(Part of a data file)
§ §
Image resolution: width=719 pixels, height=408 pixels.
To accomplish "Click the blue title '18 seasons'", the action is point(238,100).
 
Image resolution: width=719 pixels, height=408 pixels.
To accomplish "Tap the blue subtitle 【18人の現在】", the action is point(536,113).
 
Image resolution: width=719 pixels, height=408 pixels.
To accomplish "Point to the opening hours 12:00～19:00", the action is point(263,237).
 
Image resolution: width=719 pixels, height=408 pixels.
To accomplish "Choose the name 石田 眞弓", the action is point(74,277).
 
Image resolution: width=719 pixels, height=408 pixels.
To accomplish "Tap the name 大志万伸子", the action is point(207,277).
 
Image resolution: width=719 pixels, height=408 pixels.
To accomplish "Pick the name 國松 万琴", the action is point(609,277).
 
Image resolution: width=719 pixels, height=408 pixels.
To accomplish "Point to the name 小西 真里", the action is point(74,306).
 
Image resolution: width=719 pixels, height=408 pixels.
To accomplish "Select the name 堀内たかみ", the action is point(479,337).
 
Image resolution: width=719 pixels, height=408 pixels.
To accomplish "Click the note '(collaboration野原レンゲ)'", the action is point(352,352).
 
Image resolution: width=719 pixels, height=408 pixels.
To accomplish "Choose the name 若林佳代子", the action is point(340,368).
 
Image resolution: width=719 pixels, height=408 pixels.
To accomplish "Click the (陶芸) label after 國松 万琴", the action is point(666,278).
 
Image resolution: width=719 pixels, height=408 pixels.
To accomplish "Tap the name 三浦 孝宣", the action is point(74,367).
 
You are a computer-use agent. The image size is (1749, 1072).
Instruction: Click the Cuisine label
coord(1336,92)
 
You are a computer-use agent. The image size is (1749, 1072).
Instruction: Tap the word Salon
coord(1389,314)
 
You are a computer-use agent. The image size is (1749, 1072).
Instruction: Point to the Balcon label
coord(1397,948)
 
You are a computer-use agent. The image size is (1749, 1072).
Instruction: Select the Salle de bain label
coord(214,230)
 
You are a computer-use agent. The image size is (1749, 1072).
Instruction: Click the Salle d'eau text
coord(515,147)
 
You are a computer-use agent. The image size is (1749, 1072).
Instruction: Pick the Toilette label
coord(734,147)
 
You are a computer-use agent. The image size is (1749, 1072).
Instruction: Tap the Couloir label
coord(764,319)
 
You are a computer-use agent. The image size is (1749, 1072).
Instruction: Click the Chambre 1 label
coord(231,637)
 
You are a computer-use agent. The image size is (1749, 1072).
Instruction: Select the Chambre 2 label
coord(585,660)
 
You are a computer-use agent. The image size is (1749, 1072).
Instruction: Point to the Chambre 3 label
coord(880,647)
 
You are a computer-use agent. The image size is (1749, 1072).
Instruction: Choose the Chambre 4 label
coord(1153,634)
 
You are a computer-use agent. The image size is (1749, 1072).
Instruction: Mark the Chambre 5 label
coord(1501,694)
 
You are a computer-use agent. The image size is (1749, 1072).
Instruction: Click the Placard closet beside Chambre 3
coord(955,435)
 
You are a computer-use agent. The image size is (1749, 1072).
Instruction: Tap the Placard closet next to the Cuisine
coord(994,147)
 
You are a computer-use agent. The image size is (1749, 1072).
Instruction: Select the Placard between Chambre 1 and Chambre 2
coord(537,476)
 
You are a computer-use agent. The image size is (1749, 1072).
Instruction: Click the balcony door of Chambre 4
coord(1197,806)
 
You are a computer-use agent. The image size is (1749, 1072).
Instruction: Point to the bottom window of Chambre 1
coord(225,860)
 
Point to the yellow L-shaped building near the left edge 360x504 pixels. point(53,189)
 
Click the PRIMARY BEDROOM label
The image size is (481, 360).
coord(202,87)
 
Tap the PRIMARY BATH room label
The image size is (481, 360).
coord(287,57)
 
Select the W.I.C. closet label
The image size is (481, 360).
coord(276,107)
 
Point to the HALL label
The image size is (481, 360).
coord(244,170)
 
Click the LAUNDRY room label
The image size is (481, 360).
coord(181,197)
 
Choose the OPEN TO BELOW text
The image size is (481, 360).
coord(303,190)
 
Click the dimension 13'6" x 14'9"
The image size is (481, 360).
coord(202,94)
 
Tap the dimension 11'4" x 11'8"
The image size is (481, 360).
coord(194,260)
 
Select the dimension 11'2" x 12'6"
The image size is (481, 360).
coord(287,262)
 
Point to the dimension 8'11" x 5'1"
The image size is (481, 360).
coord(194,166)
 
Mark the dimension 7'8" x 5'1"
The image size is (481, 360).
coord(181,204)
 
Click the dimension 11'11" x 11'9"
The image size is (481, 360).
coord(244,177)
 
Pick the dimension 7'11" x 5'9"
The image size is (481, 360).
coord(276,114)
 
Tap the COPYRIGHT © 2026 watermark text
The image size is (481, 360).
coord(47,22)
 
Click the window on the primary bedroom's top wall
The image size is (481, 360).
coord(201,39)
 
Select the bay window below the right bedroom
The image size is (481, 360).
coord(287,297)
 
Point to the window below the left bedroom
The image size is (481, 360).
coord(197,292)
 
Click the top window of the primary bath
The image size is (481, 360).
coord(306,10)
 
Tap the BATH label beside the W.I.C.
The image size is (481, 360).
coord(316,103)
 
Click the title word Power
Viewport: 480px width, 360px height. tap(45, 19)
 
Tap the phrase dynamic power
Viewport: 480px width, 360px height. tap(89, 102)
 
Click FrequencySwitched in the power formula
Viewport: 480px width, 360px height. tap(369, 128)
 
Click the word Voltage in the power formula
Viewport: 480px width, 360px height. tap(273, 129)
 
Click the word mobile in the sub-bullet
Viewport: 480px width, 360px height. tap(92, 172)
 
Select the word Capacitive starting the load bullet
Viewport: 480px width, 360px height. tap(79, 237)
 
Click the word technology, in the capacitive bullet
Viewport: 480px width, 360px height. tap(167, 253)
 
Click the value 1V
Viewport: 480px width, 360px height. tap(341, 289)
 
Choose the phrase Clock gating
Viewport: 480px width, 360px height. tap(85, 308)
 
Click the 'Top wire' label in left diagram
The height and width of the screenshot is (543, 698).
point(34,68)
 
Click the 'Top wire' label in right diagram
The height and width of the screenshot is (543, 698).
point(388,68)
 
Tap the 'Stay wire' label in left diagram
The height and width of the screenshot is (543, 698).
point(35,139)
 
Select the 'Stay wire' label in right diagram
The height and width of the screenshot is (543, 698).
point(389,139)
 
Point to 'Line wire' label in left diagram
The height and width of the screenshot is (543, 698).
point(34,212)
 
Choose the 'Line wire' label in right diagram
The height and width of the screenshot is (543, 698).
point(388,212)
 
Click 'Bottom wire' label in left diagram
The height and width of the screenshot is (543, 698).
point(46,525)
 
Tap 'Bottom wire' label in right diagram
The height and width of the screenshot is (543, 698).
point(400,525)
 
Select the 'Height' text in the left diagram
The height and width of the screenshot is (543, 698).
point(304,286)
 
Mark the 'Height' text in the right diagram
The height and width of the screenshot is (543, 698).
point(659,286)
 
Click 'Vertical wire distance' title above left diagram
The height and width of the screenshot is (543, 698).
§ §
*Set exercise*
Rewrite the lines of the records from the line containing "Click the 'Top wire' label in left diagram" through the line containing "point(304,286)", inclusive, as a numbered list without the blank lines.

*Task solution*
1. Click the 'Top wire' label in left diagram
2. The height and width of the screenshot is (543, 698).
3. point(34,68)
4. Click the 'Top wire' label in right diagram
5. The height and width of the screenshot is (543, 698).
6. point(388,68)
7. Tap the 'Stay wire' label in left diagram
8. The height and width of the screenshot is (543, 698).
9. point(35,139)
10. Select the 'Stay wire' label in right diagram
11. The height and width of the screenshot is (543, 698).
12. point(389,139)
13. Point to 'Line wire' label in left diagram
14. The height and width of the screenshot is (543, 698).
15. point(34,212)
16. Choose the 'Line wire' label in right diagram
17. The height and width of the screenshot is (543, 698).
18. point(388,212)
19. Click 'Bottom wire' label in left diagram
20. The height and width of the screenshot is (543, 698).
21. point(46,525)
22. Tap 'Bottom wire' label in right diagram
23. The height and width of the screenshot is (543, 698).
24. point(400,525)
25. Select the 'Height' text in the left diagram
26. The height and width of the screenshot is (543, 698).
27. point(304,286)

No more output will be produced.